Climate change is expected to disrupt future fire patterns around the world, with some regions, such as the western United States, seeing more frequent fires within the next thirty years, according to a new analysis led by researchers at the University of California, Berkeley, in collaboration with an international team of scientists.

By the end of the century, almost all of North America and most of Europe is projected to see a jump in the frequency of wildfires, primarily because of increasing temperature trends. At the same time, fire activity could actually decrease around equatorial regions, particularly among the tropical rainforests, because of increased rainfall.

A University of California, Berkeley release reports that the study, published yesterday (Tuesday, 12 June) in Ecosphere, the journal of the Ecological Society of America, used sixteen different climate change models to generate what the researchers said is one of the most comprehensive projections to date of how climate change might affect global fire patterns.

“In the long run, we found what most fear — increasing fire activity across large parts of the planet,” said study lead author Max Moritz, fire specialist in UC Cooperative Extension. “But the speed and extent to which some of these changes may happen is surprising.”

“These abrupt changes in fire patterns not only affect people’s livelihoods,” Moritz added, “but they add stress to native plants and animals that are already struggling to adapt to habitat loss.”
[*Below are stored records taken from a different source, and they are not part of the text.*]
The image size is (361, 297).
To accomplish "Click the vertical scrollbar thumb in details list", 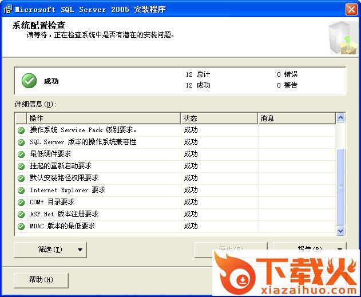I will tap(341, 186).
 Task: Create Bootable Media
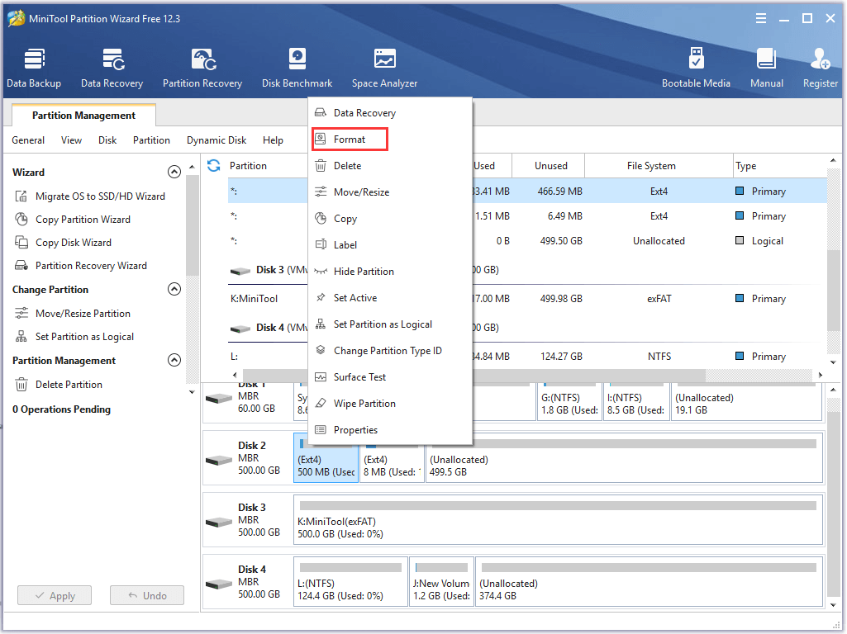click(696, 68)
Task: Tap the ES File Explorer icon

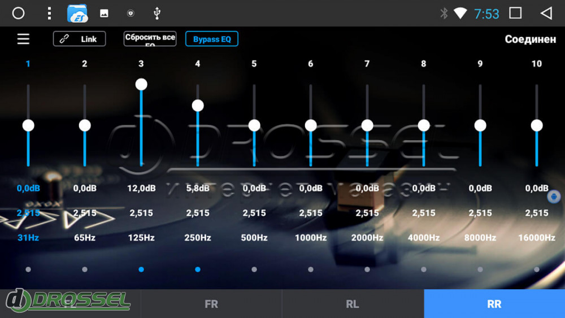Action: click(x=77, y=13)
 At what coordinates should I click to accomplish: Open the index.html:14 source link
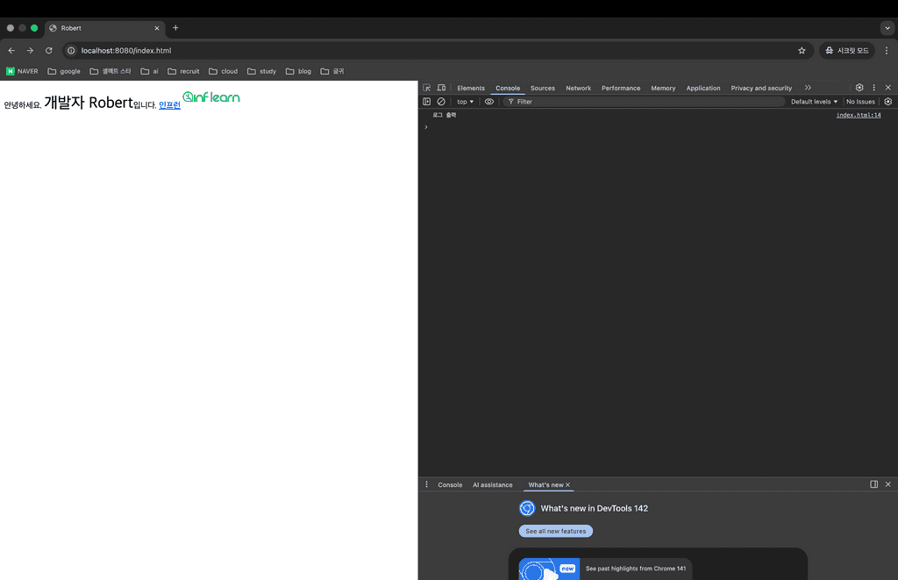tap(858, 115)
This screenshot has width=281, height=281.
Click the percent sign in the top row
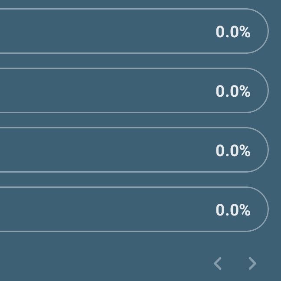click(x=245, y=32)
The projections emphasize how important it is for experts in conservation and urban development to include fire in long-term planning and risk analysis, added Moritz, who is based at UC Berkeley’s College of Natural Resources.

UC Berkeley researchers worked with an atmospheric scientist from Texas Tech University to combine over a decade of satellite-based fire records with historical climate observations and model simulations of future change. The authors documented gradients between fire-prone and fire-free areas of Earth, and quantified the environmental factors responsible for these patterns. They then used these relationships to simulate how future climate change would drive future fire activity through the coming century as projected by a range of global climate models.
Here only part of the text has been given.